Beefy Boxes and Bandwidth Generously Provided by pair Networks
Do you know where your variables are?
 
PerlMonks  

Perl Regex to Fix line feed issue

by mmittiga17 (Scribe)
on May 09, 2008 at 18:59 UTC ( [id://685743]=perlquestion: print w/replies, xml ) Need Help??

mmittiga17 has asked for the wisdom of the Perl Monks concerning the following question:

Hi All I am trying to figure out away to fix a text file that comes in with DOS line feeds. For the most part the lines are ok. However there are a few lines that start with ^M and end in ^M. Ending in ^M is ok. some text line here^M ^Msome for text line here What I need is a way to say: when line ends in ^M and the next line begins with ^M join the two lines and add move the ^M the the end of the line. Any suggestions or idea will be greatly appreciated. Thanks MM

Replies are listed 'Best First'.
Re: Perl Regex to Fix line feed issue
by shmem (Chancellor) on May 09, 2008 at 20:51 UTC

    What kind of file is it, actually? Smells like a csv file with multiline fields, in which those lines are separated by ^M. In any case, that smells like an XY problem.

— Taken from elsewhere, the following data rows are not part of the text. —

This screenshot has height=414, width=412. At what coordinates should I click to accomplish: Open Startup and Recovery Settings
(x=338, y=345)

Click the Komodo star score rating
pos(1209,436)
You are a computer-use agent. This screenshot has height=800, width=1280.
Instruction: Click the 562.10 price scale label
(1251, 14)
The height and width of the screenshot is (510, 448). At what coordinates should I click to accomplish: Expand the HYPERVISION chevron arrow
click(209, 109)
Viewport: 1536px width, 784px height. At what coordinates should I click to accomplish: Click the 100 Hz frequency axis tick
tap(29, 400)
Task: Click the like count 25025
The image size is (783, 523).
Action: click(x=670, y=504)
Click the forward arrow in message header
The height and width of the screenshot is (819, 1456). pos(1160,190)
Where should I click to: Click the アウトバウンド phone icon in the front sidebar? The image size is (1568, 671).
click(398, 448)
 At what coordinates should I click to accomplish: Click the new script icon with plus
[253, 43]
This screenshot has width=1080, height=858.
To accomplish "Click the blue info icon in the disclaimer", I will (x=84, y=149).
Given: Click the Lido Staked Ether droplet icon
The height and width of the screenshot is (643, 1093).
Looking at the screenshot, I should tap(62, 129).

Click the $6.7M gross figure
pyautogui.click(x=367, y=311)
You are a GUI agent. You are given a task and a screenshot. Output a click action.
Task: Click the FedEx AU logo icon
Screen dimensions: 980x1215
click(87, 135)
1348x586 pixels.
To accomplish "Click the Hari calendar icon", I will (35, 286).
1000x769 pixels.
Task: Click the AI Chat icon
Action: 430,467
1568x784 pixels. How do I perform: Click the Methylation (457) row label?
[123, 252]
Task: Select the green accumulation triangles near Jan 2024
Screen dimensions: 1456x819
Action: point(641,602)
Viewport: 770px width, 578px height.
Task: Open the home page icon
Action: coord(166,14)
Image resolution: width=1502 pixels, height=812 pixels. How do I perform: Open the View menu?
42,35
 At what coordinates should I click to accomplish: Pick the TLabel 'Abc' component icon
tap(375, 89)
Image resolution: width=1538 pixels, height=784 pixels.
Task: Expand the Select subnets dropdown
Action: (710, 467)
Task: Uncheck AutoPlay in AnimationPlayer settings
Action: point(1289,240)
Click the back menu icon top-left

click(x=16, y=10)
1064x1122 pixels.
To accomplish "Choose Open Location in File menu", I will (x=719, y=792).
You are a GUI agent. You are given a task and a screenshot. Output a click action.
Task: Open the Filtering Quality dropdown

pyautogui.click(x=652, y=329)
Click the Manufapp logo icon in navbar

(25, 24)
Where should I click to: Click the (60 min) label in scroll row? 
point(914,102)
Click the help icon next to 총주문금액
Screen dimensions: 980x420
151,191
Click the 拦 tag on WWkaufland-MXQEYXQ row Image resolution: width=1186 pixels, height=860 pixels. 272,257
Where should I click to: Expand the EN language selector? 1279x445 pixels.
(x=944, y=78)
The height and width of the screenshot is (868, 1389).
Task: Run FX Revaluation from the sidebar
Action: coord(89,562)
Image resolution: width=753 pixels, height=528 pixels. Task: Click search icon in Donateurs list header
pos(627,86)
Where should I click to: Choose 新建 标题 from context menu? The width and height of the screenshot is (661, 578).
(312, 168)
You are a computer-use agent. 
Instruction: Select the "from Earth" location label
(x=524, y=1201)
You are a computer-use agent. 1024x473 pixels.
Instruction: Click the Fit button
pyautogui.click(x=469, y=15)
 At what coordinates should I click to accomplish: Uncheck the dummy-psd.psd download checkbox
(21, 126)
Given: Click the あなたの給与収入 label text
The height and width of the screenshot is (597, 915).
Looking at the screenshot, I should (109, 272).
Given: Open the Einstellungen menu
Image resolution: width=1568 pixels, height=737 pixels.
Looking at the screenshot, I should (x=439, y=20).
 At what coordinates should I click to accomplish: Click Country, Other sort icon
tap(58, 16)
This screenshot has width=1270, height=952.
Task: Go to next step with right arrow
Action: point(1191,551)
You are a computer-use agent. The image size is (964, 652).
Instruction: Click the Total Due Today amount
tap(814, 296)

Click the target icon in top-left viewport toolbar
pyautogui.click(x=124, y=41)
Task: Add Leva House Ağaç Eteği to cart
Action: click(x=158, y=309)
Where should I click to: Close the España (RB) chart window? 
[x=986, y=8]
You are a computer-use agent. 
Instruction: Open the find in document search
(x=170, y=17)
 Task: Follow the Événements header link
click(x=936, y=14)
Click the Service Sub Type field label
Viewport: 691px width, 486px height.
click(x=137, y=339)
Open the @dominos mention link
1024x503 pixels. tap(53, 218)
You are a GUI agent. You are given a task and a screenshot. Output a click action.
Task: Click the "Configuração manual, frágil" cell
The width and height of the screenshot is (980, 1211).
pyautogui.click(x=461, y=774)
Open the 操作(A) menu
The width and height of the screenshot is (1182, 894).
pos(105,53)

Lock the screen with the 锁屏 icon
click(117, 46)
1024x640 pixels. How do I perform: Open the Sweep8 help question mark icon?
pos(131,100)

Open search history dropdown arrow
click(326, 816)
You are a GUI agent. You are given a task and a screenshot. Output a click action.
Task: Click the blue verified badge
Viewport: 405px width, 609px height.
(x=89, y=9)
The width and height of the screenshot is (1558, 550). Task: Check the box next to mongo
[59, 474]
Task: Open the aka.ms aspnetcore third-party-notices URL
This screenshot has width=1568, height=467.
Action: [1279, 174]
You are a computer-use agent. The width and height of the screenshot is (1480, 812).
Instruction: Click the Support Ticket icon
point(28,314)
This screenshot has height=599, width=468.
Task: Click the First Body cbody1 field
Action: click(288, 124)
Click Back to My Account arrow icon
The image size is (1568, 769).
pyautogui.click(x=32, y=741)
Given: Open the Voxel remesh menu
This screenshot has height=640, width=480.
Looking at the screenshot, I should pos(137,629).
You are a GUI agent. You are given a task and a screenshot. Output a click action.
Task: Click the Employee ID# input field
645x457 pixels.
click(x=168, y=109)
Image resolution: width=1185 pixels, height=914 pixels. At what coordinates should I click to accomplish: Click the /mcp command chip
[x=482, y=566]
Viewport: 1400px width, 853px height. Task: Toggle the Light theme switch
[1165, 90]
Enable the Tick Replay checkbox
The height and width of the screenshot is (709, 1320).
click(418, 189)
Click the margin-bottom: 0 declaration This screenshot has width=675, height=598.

    There's no such thing as a DOS line feed - a line feed is "\n" or ASCII 10. Carriage return is "\r" or ^M or ASCII 13. DOS line endings are "\r\n" (or CRLF). Establish what is your line ending proper (possibly "\r\n"), read the lines setting $/ to that line ending (see perlvar), then convert any (multiple) "\r" occurrences as per the specs of the task (which are those?). A few sample lines would be helpful for further advice.

    --shmem

    _($_=" "x(1<<5)."?\n".q·/)Oo.  G°\        /
                                  /\_¯/(q    /
    ----------------------------  \__(m.====·.(_("always off the crowd"))."·
    ");sub _{s./.($e="'Itrs `mnsgdq Gdbj O`qkdq")=~y/"-y/#-z/;$e.e && print}
Re: Perl Regex to Fix line feed issue
by Your Mother (Archbishop) on May 09, 2008 at 20:21 UTC
    moo@cow[1]~>which rnfix rnfix: aliased to perl -pi.bk -e 's/\r\n?/\n/g'

    I find it very handy, hence the alias, but use with caution! It's fine for text files. It will break binary files. I added a .bk for the example. Take it out if you're sure you know what you're doing. (update, took out the /g, pretty sure that was just a stupid reflex; update, update: put it back, I need to lie down.)

      Thanks to all for their replies. Nothing seems to work. I am trying a different approach. if line ends in ^M and the next starts with ^M join lines. Then remove the ^M^M from middle of the line. Any thoughts?

        untested:

        $/ = "\r\n"; while (<>) { if (s/^\r//) { $l .= $_; $l =~ s/\r\r//g; next; } else { print $l; $l = $_; } } print $l;

        although I don't know what the heck you are wanting to to with what files to what end.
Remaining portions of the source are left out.